**SHORT EXERCISE:**
Duplicate the entries below exactly, from the line containing "Go to the エリア menu item" down to the line containing "Action: (x=320, y=45)", both included, and nothing else.

**RECORDS TO PROCESS:**
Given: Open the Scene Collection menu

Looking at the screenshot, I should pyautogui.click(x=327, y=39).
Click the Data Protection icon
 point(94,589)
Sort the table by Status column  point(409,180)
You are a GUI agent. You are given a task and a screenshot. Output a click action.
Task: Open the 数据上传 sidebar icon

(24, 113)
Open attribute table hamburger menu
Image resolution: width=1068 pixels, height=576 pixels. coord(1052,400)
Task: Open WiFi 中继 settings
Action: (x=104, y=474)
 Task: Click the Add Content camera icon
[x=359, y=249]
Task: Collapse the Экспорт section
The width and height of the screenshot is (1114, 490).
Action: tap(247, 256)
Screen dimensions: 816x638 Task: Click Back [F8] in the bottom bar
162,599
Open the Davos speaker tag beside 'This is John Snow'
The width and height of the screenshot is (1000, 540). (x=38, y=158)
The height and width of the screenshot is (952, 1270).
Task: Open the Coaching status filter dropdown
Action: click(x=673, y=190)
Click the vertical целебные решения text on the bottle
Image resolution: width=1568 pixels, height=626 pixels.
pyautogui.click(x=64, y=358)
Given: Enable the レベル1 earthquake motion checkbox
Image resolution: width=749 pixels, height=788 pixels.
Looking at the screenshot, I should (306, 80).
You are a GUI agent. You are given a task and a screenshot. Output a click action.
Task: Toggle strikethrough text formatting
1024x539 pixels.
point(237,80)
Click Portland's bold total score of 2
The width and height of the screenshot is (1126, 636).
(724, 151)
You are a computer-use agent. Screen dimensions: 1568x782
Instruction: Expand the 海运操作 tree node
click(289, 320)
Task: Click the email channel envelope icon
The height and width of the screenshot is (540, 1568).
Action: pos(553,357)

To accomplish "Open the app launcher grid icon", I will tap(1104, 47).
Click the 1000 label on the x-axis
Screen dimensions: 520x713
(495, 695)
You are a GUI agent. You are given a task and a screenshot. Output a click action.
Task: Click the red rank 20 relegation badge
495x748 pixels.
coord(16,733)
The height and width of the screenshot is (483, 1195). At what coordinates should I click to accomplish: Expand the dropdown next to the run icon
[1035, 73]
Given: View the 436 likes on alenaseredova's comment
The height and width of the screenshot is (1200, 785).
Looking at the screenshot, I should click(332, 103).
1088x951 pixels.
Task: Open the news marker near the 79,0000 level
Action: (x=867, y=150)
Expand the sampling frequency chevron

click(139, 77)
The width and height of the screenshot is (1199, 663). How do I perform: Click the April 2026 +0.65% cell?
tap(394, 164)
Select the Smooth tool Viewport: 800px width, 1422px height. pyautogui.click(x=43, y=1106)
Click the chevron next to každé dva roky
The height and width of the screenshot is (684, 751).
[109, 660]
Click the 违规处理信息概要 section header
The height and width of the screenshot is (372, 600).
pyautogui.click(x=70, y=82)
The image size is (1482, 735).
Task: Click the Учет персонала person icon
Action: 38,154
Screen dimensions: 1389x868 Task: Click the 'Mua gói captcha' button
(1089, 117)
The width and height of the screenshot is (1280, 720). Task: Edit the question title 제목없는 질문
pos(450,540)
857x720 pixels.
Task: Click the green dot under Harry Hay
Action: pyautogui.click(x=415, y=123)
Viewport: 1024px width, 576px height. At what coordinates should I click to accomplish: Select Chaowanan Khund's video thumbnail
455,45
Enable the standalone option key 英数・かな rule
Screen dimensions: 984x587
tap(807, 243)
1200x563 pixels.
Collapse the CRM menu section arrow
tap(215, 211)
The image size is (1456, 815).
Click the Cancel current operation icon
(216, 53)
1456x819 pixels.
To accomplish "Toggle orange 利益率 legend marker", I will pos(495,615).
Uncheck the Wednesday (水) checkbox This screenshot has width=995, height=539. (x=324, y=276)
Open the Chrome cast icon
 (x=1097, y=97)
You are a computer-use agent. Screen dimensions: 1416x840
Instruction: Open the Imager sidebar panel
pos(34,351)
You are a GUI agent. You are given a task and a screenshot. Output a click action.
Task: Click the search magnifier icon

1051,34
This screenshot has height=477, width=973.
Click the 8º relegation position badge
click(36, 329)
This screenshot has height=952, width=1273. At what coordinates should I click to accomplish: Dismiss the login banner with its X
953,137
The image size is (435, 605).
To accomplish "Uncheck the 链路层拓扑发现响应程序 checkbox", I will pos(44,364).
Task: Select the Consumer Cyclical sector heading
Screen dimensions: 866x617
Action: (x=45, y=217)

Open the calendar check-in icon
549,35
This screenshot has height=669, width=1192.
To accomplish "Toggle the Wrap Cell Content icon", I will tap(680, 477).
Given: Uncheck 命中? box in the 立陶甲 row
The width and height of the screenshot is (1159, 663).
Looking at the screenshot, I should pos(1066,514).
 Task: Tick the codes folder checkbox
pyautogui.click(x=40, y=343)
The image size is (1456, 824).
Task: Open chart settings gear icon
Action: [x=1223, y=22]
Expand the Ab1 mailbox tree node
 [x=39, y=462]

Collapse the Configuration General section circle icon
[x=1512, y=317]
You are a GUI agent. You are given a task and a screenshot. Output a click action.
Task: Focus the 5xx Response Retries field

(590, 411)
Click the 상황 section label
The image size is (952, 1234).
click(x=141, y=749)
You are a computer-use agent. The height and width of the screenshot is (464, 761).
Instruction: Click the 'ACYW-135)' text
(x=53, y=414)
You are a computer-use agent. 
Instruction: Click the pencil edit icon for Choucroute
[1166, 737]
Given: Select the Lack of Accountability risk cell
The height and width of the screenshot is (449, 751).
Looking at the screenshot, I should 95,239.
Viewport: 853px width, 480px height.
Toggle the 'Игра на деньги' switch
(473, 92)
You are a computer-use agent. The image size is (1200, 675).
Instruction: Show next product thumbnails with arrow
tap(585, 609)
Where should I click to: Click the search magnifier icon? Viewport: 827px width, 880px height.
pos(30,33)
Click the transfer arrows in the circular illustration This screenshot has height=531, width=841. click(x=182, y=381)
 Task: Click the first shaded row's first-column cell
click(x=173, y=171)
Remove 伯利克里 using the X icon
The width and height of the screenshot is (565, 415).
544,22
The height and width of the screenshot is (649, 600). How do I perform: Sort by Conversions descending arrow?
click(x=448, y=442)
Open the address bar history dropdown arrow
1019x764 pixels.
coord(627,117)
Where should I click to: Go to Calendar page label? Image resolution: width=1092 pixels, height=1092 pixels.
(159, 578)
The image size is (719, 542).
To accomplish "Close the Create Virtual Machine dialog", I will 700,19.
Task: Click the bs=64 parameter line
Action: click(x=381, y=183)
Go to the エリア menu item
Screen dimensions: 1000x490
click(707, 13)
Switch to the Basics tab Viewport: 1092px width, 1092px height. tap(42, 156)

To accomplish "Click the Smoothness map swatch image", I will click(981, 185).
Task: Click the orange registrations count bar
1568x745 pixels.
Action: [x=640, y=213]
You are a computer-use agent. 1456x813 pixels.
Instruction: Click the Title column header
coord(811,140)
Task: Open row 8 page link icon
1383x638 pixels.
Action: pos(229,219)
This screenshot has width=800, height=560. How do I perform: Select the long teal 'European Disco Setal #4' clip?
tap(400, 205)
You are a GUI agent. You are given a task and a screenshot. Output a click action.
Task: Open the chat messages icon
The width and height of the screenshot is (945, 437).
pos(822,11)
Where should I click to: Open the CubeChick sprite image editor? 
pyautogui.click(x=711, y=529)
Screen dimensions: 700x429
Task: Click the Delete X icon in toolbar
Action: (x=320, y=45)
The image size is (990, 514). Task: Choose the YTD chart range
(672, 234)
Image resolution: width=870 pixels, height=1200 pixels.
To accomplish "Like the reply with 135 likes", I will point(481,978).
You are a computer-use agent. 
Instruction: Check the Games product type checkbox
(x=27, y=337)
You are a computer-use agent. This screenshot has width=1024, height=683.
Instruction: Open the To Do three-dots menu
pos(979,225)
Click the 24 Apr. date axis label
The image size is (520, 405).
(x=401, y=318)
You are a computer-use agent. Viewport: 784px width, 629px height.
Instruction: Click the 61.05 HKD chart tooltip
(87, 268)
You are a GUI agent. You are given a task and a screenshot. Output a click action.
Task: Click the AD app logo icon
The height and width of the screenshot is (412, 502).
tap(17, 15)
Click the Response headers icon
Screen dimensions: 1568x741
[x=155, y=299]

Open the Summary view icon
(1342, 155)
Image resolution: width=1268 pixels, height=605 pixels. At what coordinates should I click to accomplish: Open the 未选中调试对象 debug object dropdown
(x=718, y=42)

**CORRECT OUTPUT:**
Go to the エリア menu item
Screen dimensions: 1000x490
click(707, 13)
Switch to the Basics tab Viewport: 1092px width, 1092px height. tap(42, 156)

To accomplish "Click the Smoothness map swatch image", I will click(981, 185).
Task: Click the orange registrations count bar
1568x745 pixels.
Action: [x=640, y=213]
You are a computer-use agent. 1456x813 pixels.
Instruction: Click the Title column header
coord(811,140)
Task: Open row 8 page link icon
1383x638 pixels.
Action: pos(229,219)
This screenshot has width=800, height=560. How do I perform: Select the long teal 'European Disco Setal #4' clip?
tap(400, 205)
You are a GUI agent. You are given a task and a screenshot. Output a click action.
Task: Open the chat messages icon
The width and height of the screenshot is (945, 437).
pos(822,11)
Where should I click to: Open the CubeChick sprite image editor? 
pyautogui.click(x=711, y=529)
Screen dimensions: 700x429
Task: Click the Delete X icon in toolbar
Action: (x=320, y=45)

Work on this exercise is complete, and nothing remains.